--- START TEXT SECTION ---

Mrs. Kennedy : We certainly need to consider every conceivable suggestion that might encourage child care provision to meet the growing needs of working mums and dads. The hon. Lady's option is one that should be considered--and would be, if we were developing the strategy whose details the Financial Secretary requested earlier.

Mr. Beith : May I remind the hon. Lady that that option was considered a little earlier this evening, when the House voted on new clause 6 ? As far as I can recall, neither she nor the hon. Member for Billericay (Mrs. Gorman) spoke about or voted for the new clause, which would have achieved precisely what they have asked for.

Mrs. Kennedy : I did not vote for the new clause because I do not agree with the idea of tax vouchers--but they should certainly be debated. It was the right hon. Gentleman's right to table the new clause, and mine not to vote for it : and I did not.

--- END TEXT SECTION ---

• **BRIEF**: In the debate excerpt, why does Mrs. Kennedy say she did not vote for the new clause? The material after the debate excerpt has no role here.

--- START MATERIAL ---

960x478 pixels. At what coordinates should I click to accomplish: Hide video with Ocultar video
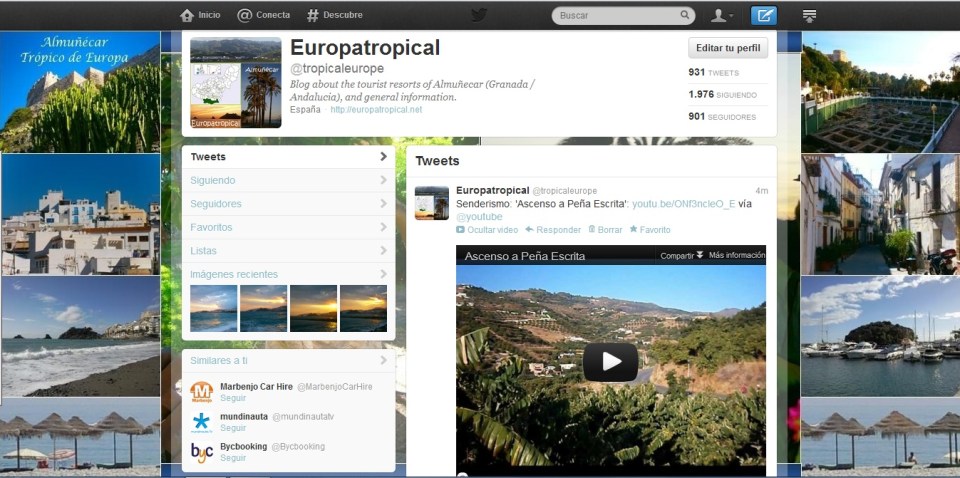(x=487, y=230)
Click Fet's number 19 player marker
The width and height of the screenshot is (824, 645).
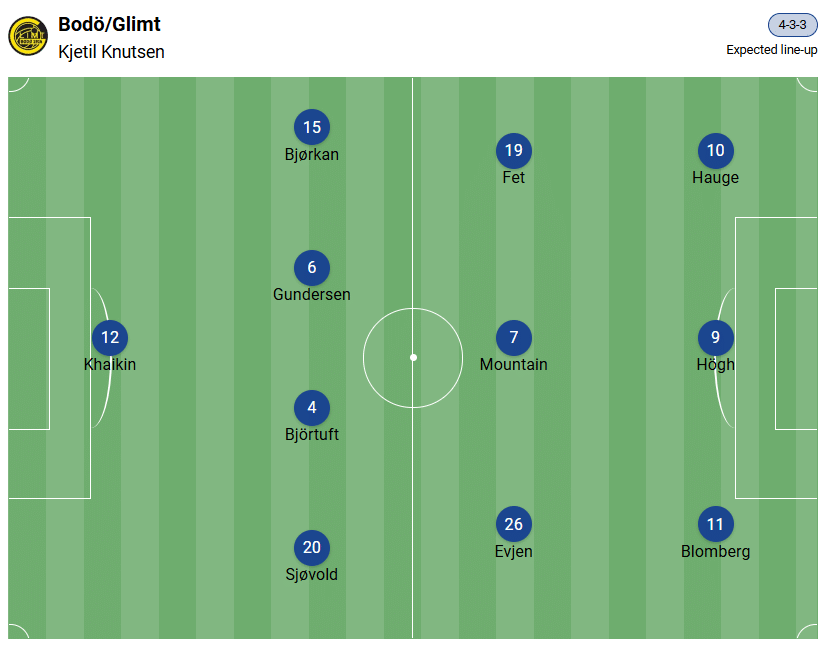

--- END MATERIAL ---

• **SOLUTION TO THIS TASK**: She does not agree with the idea of tax vouchers.